[Saved entries]
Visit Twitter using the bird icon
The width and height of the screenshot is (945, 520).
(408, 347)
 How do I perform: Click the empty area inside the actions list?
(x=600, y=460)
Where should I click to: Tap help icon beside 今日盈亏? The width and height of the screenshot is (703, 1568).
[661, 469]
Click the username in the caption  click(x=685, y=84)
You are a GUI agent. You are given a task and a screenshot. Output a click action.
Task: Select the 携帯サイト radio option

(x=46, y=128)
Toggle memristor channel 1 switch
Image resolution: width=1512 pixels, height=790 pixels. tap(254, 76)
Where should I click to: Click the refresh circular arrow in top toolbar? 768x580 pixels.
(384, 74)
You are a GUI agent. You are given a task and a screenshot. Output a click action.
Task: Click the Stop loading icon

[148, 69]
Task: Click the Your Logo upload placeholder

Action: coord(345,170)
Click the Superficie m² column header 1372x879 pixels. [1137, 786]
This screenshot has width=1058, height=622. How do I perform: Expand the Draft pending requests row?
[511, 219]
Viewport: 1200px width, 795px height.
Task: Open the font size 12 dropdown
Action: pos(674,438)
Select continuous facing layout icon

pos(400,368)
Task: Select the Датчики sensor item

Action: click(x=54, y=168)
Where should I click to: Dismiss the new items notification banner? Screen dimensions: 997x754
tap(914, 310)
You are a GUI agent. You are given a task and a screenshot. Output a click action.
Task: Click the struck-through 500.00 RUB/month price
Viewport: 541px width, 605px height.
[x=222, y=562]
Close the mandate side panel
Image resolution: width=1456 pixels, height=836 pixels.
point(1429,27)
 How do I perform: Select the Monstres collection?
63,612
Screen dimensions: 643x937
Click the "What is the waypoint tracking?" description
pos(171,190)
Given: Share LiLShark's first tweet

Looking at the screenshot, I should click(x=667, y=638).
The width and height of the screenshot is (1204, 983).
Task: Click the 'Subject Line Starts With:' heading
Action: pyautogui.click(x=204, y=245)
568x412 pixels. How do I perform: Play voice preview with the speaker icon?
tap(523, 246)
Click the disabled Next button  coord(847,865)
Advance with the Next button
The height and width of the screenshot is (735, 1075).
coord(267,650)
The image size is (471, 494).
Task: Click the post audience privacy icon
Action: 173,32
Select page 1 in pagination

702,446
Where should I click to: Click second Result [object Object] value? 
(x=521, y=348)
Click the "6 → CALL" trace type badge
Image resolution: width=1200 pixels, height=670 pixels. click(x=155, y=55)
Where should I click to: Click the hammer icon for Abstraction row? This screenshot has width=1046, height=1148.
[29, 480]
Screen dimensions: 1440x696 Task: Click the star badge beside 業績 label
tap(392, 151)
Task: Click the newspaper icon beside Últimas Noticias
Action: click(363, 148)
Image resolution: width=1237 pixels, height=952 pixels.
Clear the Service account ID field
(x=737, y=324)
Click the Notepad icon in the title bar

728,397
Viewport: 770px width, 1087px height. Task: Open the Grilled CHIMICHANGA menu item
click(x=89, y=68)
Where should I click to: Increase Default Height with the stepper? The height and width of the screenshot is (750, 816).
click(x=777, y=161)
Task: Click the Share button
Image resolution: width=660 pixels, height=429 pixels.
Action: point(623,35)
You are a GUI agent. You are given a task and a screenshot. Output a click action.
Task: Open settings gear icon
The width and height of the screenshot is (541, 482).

▶ **EXERCISE AIM**: Copy out every line from the records that has the word "button".

▶ **RESULT OF THIS TASK**:
Click the disabled Next button  coord(847,865)
Advance with the Next button
Task: Click the Share button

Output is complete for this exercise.